#### Request 1:
In the records, from the start through the line containing "Action: (x=199, y=240)", switch "coordinates" to "position" and give those lines again with nothing else changed. Leave the pictures out of your answer.

#### Text segment:
Few expected a new album from an 89-year-old Doris Day but it did eventuate in 2011.

Titled My Heart, it even had a moderate chart success. It wasn’t all new, though, with a song from the André Previn Duet album and this revisiting of a number from the Leonard Bernstein musical Wonderful Town. The nostalgic associations of Doris Day’s home state, where she was born back in 1922 as Doris Mary Kappelhoff, make it specially poignant

My Heart makes available a selection of songs from the 1980s, intended for use on television specials. She manages the good-timey shuffle of the Lovin Spoonful’s "Daydream" rather fetchingly, with its backing vocalists recalling the bopping quartet in "Canadian Capers".

The choice of songs on Doris Day’s last album leans to the gentle side with Billy Preston’s "You are so beautiful" and a delicately nuanced "Disney Girls", from the pen of Bruce Johnston of the Beach Boys. Indeed, you can’t help wishing that Day had formed a singing partnership with Brian Wilson and the boys rather than John Denver.

The spirit of her son Terry Melcher who’d died in 2004 hangs over the CD, making it something of an epitaph for Melcher fans.

Day’s well-known love of animals comes out in their duet, "Stewball", a racehorse ballad with a history going back to the 18th century. Best known from the songbook of the folk-singing trio Peter, Paul and Mary, it’s difficult, listening to it now, not to be reminded of John Lennon’s celebrated yuletide protest song "Happy Xmas (War is Over)".

Whenever I play Doris Day’s spoken tribute to her late son, introducing Terry Melcher remembering times that once were and should be forever, I remember how the singer stood by her friend Rock Hudson, when he was dying from AIDs. It was a courageous and necessary stand in the 1980s, when the homophobic Reagan administration took such an inhuman stance on this very real and crippling health crisis.

#### Source records:

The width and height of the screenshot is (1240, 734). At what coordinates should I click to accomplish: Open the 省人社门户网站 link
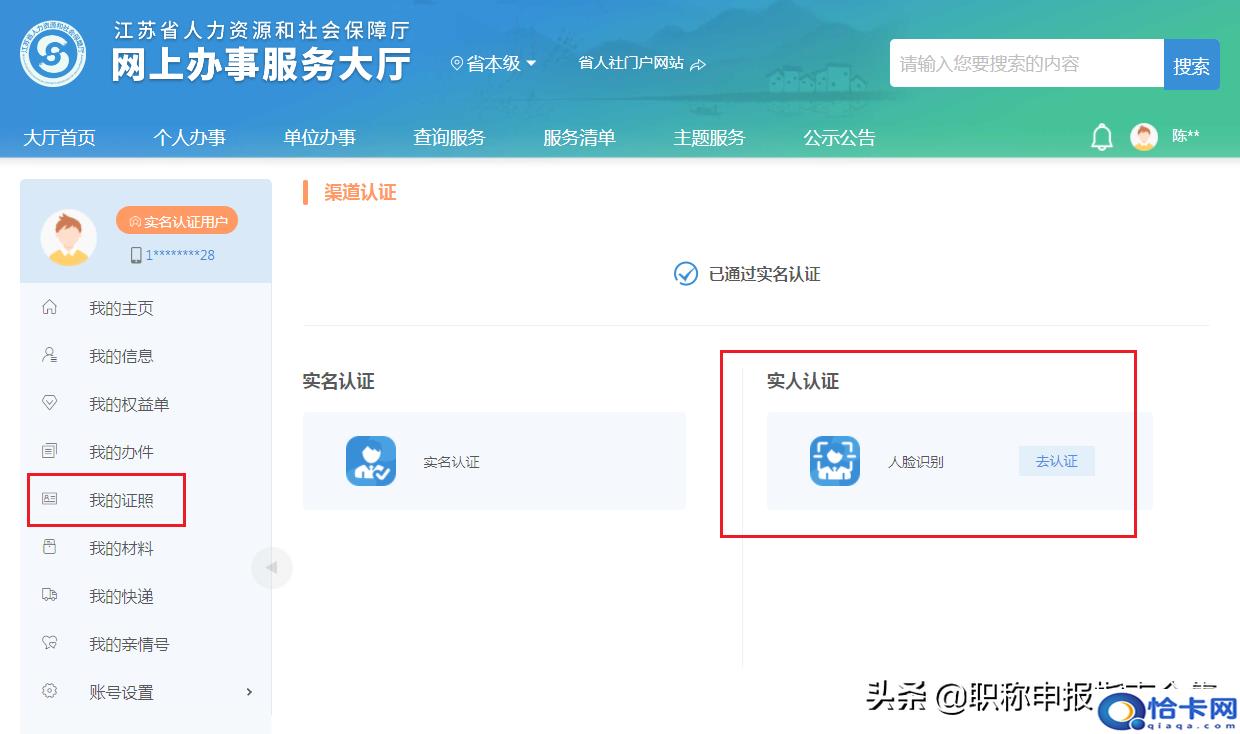[x=642, y=63]
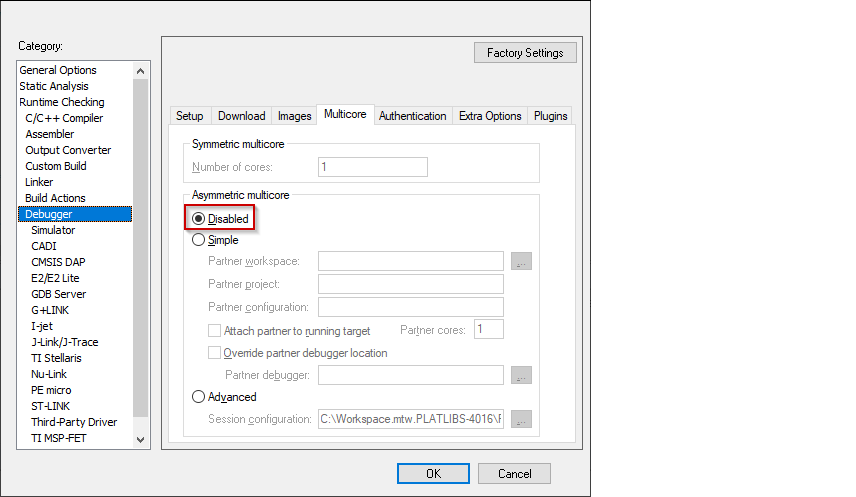This screenshot has height=497, width=856.
Task: Choose the Simple asymmetric multicore option
Action: (x=199, y=240)
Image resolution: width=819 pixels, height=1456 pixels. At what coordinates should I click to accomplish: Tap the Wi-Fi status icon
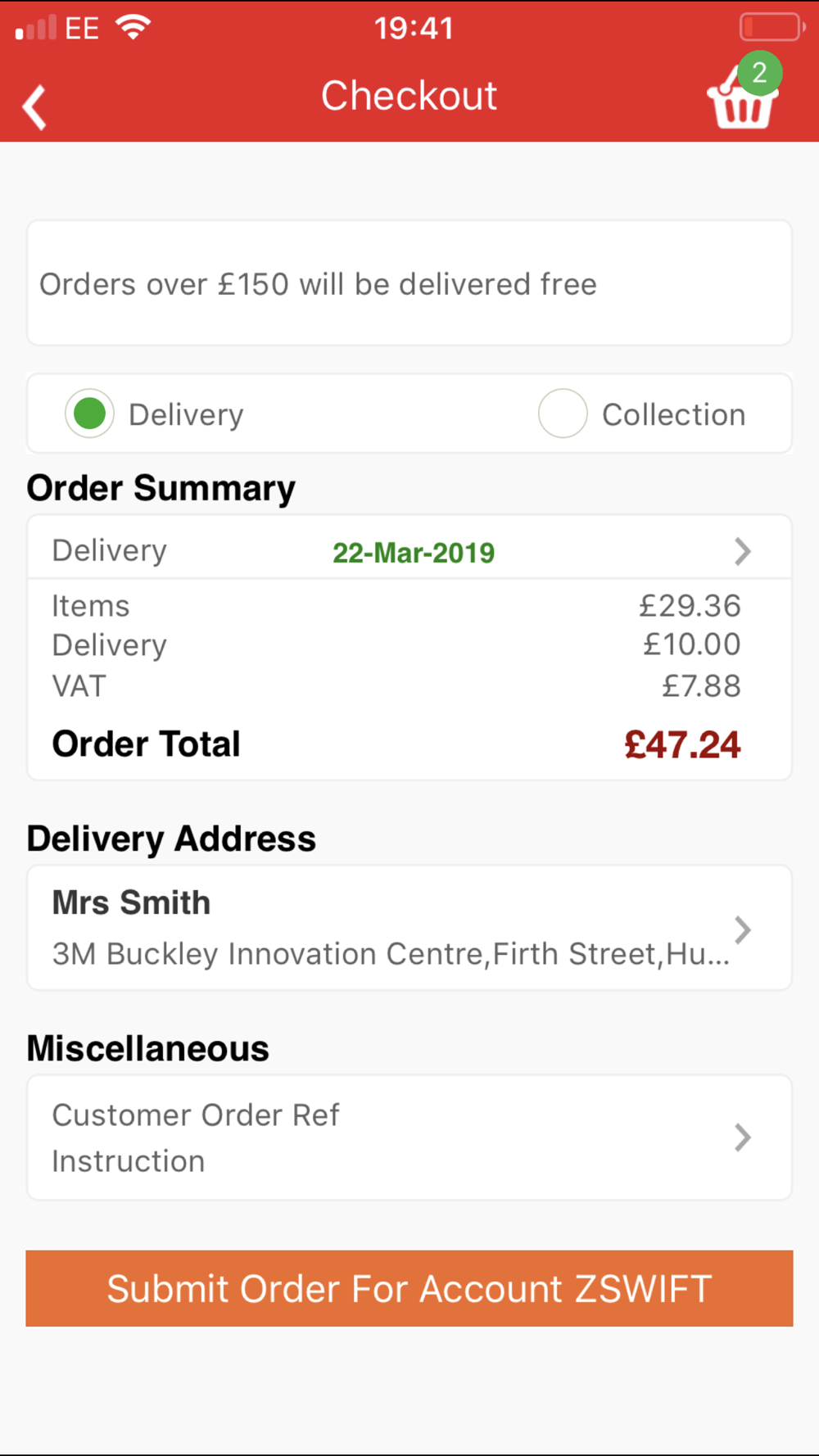click(133, 28)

#### Request 2:
According to the piece on Doris Day's last album, in what year was she born?

#### Final result 1:
The width and height of the screenshot is (1240, 734). At what position should I click to accomplish: Open the 省人社门户网站 link
[x=642, y=63]
This screenshot has height=497, width=856.
Task: Choose the Simple asymmetric multicore option
Action: (x=199, y=240)

#### Final result 2:
1922